Nearly all political candidates – whether liberal or conservative, communitarian or libertarian – involve the name of “God” as their supreme source of spiritual guidance and moral strength. This obscure gnostic deity is invoked as a cipher that can mean pretty much anything one want’s it to mean. It is a “contentless banner.” The main thing is that this presumed deity — the highest order of reality — is on our side authorizing the legitimacy and ascendency of our team, party, cause, agenda, policies, campaign, crusade.

Of course some purists would insist that the important this is that we are on God’s side rather than that God is on our side, as if there is any real difference when human rhetoric, semantics, preaching and propaganda are concerned. We can find biblical proof-texts for any position on any issue we wish to take.

Throughout the ages man has continued to “re-imagine and re-invent God” as a transcendent, immanent and/or relational spirit, power, essence or entity; a pervasive presence, an eternal being, an emergent process, a universal mind, a righteous will, a compassionate heart, a suffering servant, a strict parent, and beloved friend, a passionate lover, a creative soul, the ineffable Tao, the unnamable Source “in which we live and move and have our being.” Man continually constructs and deconstructs the cipher and chimera we call God. One can appreciate why some religious communities prefer not to write the name of God, but rather to refer to god as “GXD” to emphasis the mysterious and unknowable, the inscrutable and bewildering.
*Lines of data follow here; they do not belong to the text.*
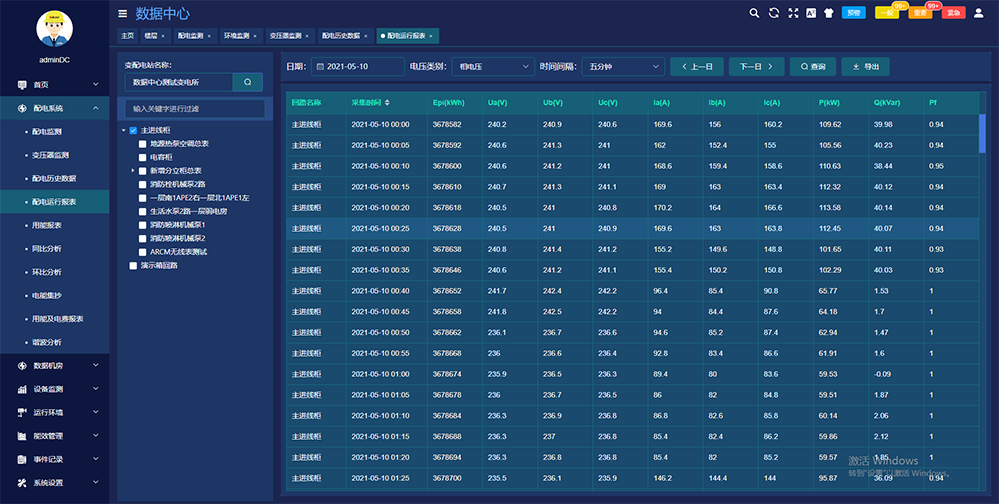The image size is (1000, 504).
Task: Open the user profile icon
Action: [x=979, y=13]
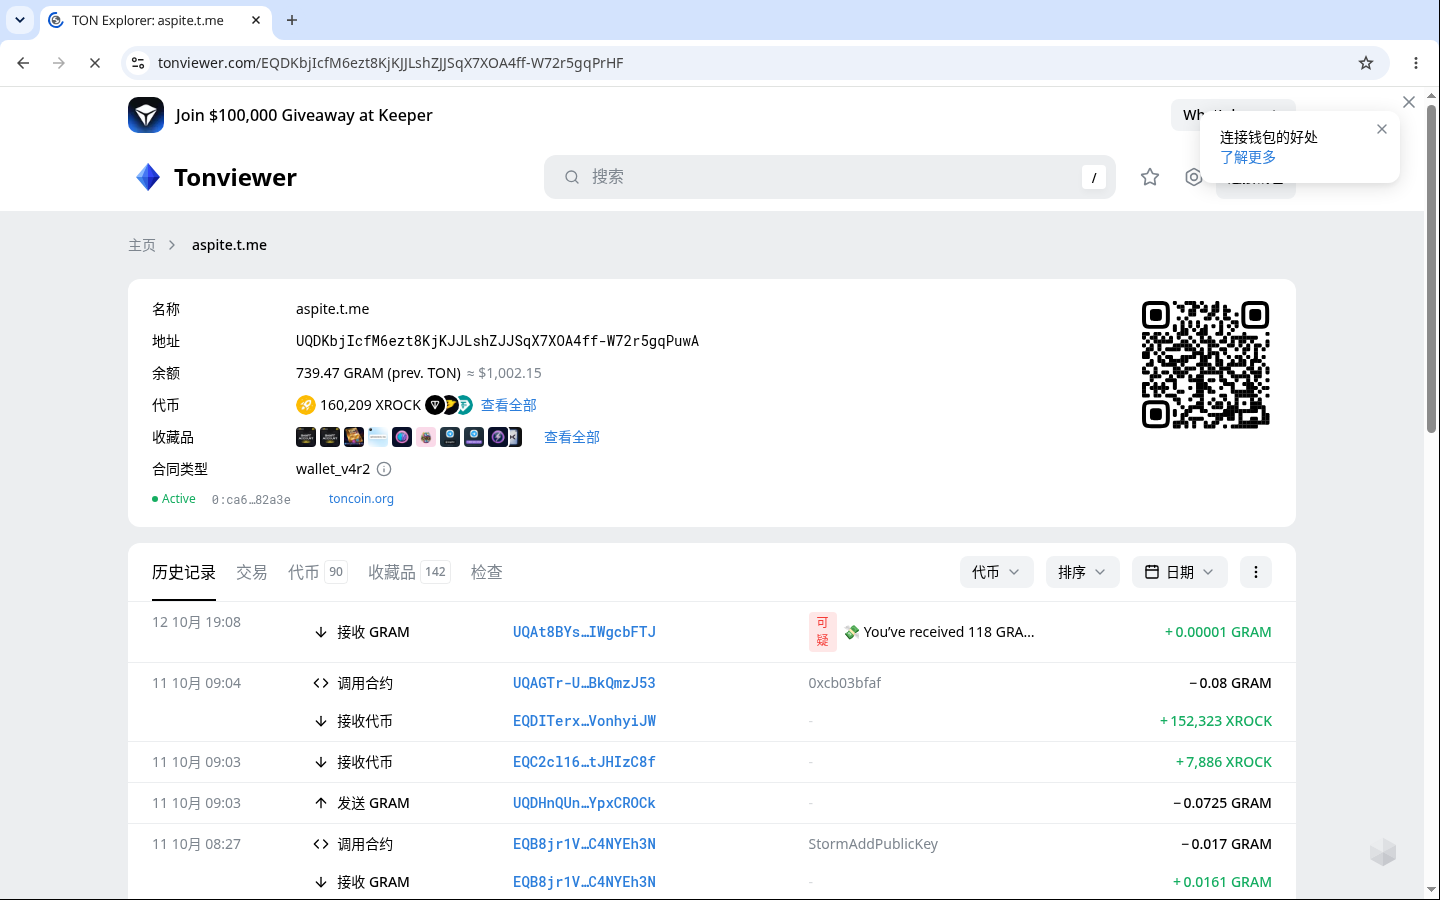Click the 搜索 search field
The width and height of the screenshot is (1440, 900).
pos(830,177)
I am not interested in settling for others the question as to whether this mysterious (some would say paradoxically hidden and self-revealing) GXD actually exists in any meaningful sense of the word, but only to notice how we “use” this weasel word in popular culture, especially in presidential politics and in professional sports. The word “God” continues to be a part of our popular American lexicon, however obscure, evasive, polyvalent and protean its meaning. For a majority of Americans it continues to be a touchstone, a talisman, a vague reference to something higher, spiritual, moral uplifting, but what that “something” is and what principles and values it stands for is anybody’s guess. In the American Civil War both the Union and Confederate soldiers believed they were killing their estranged brothers for a righteous cause and that God was on their side. Eisenhower said, “I think Americans should believe in God, and I don’t care which one.”

Some people foolishly think the lesson here is that if people no longer believe in God that all the conflict, cruelty, hatred and killing around the world will stop. But when men stop fighting and killing “for God” they find something else, some other highest value and belief, to take God’s place, whether blood and soul, nation and race. In so far as God is a projection of our plurality of human values and interests, man will always fight for these when they appear to be threatened by competing values and interests. Whether he fights in the name of God or Man, Religion or Science, Aristocracy or Democracy, Tribalism or Nationalism, man will attempt to justify his fear, hatred, arrogance and violence under the name of one abstract reified cipher or another. Today in the secular west when appeals to God are in decline, man will continue to call upon various other ciphers such as honor, courage, freedom and patriotism to make war on the enemies of the homeland. Whether God or no God, man will always find some cipher under which he is more than eager to fight to the death and create more killing fields.